List every line of the data below, from the line containing "Where should I" through the end of the data, as a JSON list of strings with one string per line. Omit blank lines and leave out the pictures.

▶ RECORD EXTRACTS
★ ★ ★ ★ ★ ★ ★

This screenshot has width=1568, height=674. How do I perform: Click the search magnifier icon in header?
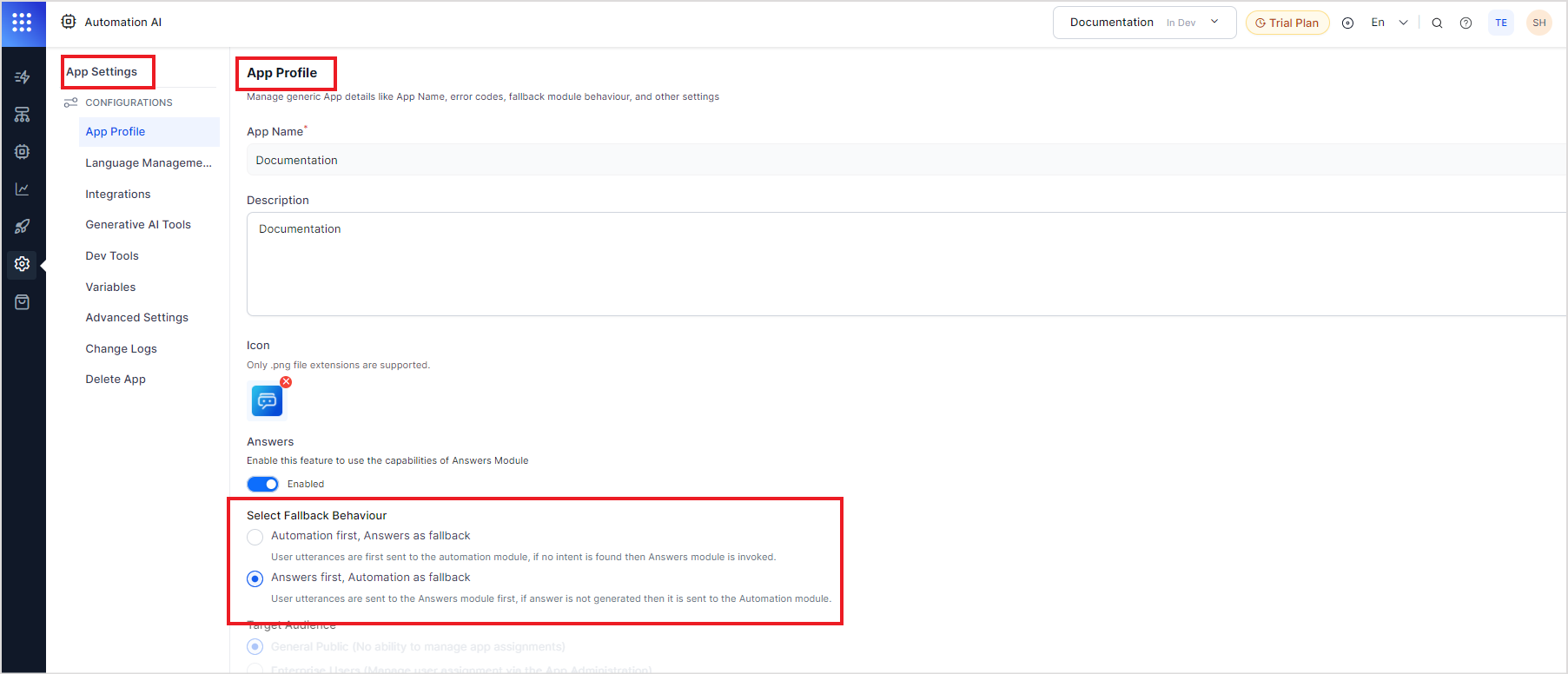pos(1437,23)
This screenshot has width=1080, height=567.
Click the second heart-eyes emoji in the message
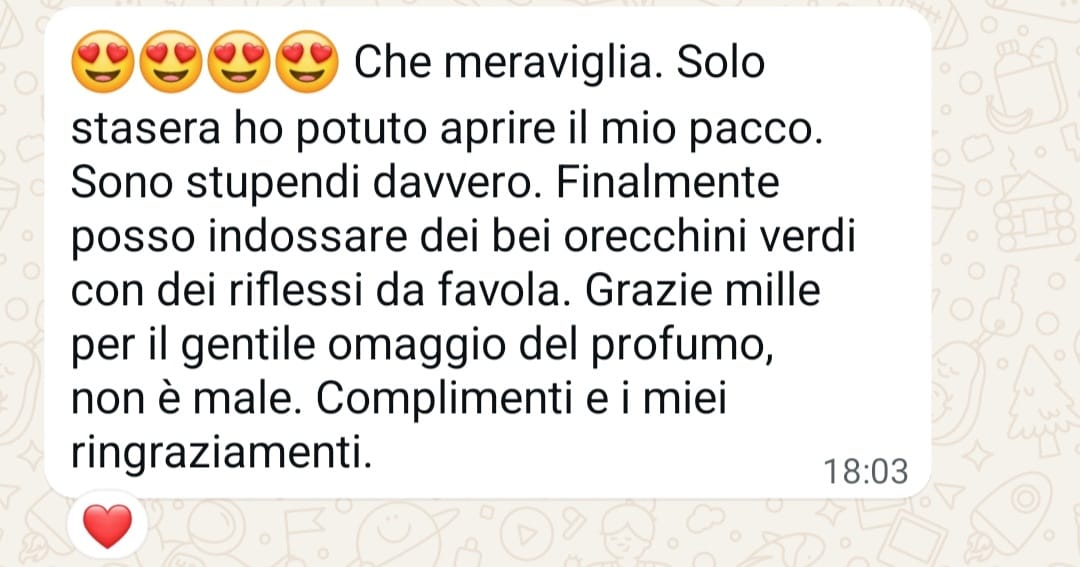coord(171,62)
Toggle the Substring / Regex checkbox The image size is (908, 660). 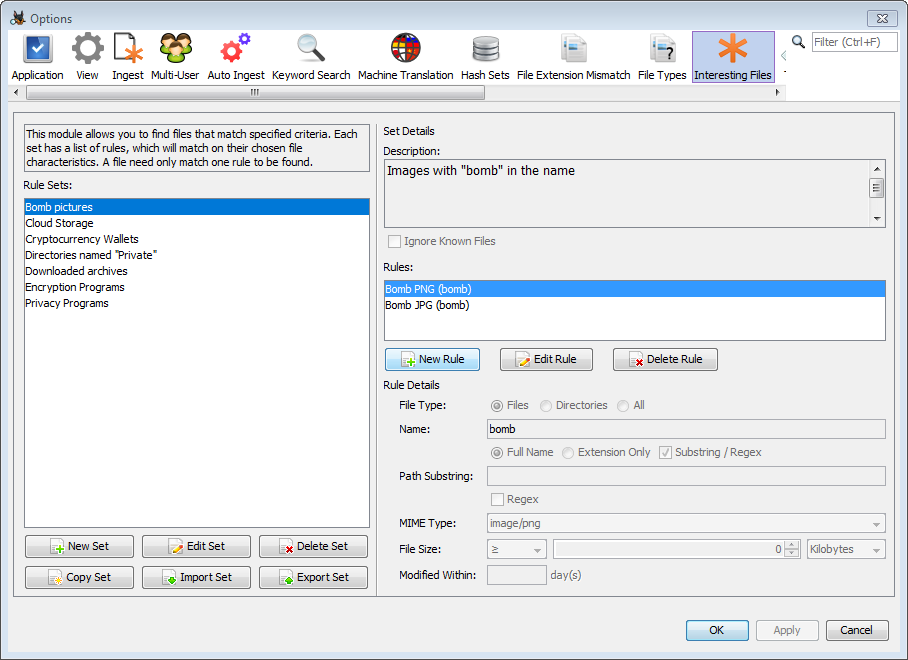point(666,452)
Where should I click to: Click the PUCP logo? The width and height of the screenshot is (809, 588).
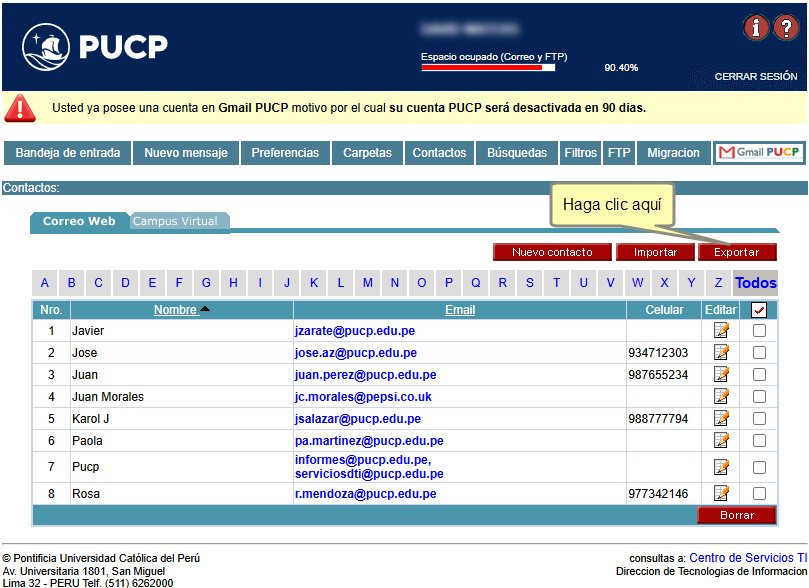(95, 46)
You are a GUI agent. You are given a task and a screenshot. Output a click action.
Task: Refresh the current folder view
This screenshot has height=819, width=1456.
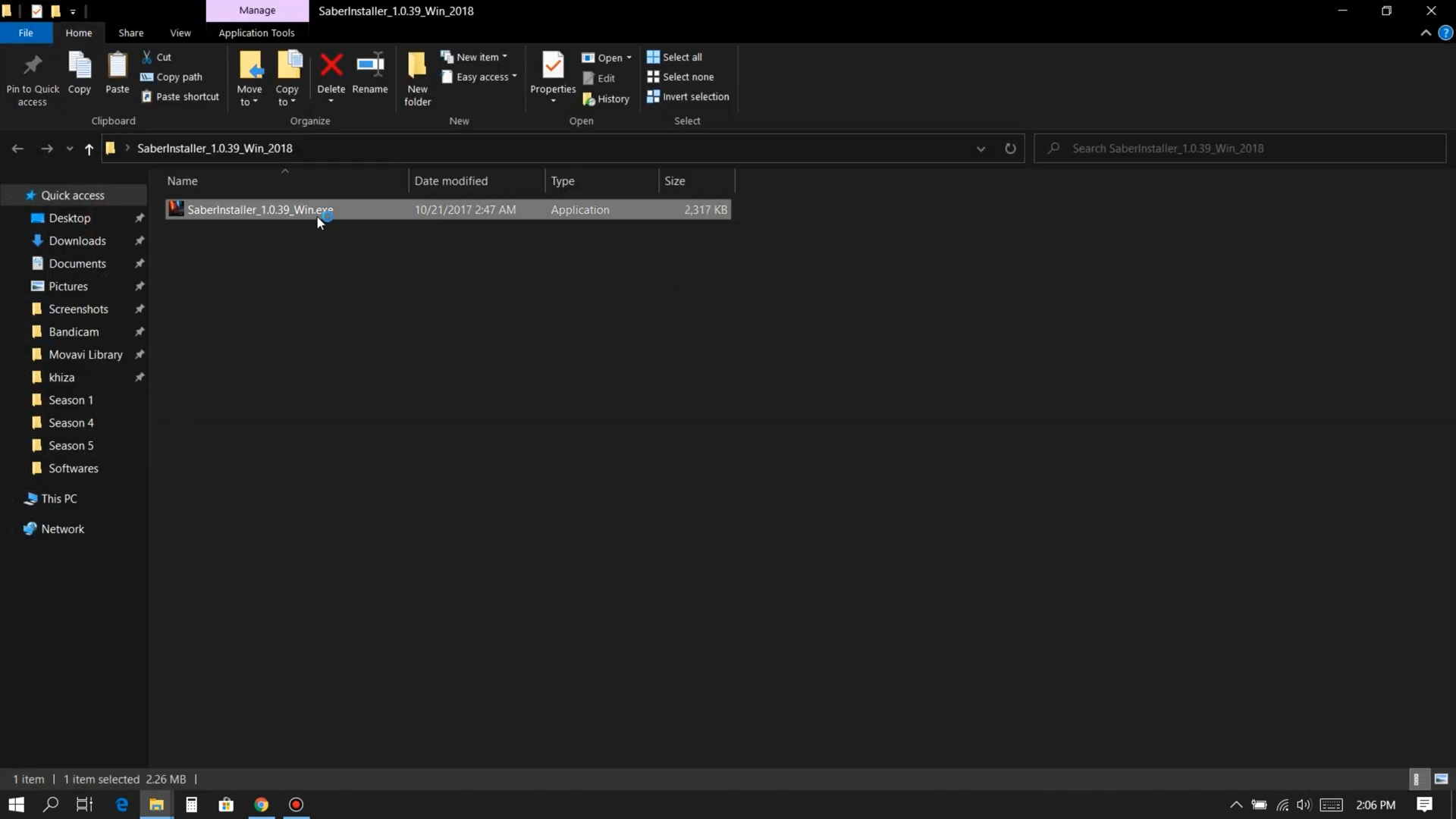[1010, 149]
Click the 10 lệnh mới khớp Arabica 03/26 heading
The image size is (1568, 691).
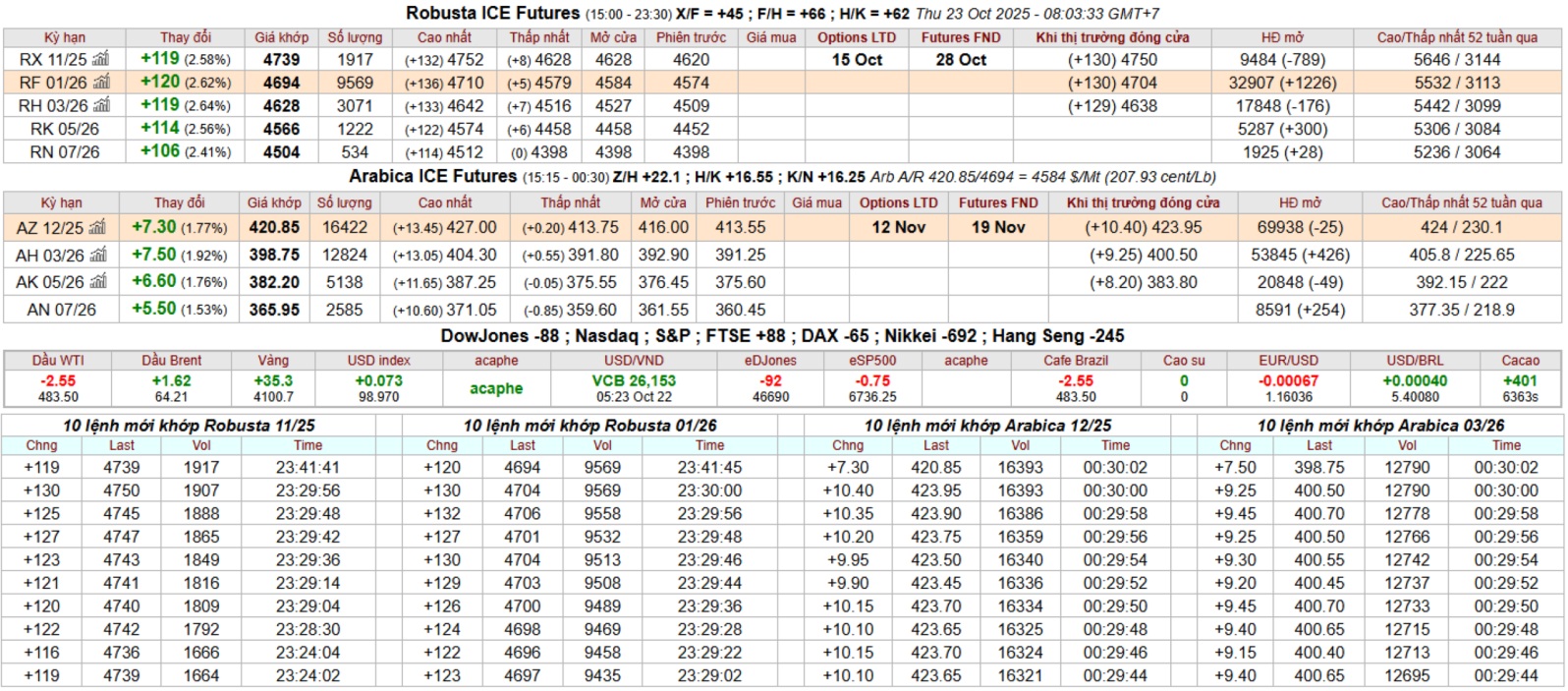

★ ★ ★ ★ ★ ★ ★

▶ TASK SOLUTION
[
  "Where should I click to: Click the PUCP logo? The width and height of the screenshot is (809, 588).",
  "(95, 46)",
  "You are a GUI agent. You are given a task and a screenshot. Output a click action.",
  "Task: Refresh the current folder view",
  "This screenshot has height=819, width=1456.",
  "[1010, 149]",
  "Click the 10 lệnh mới khớp Arabica 03/26 heading",
  "The image size is (1568, 691)."
]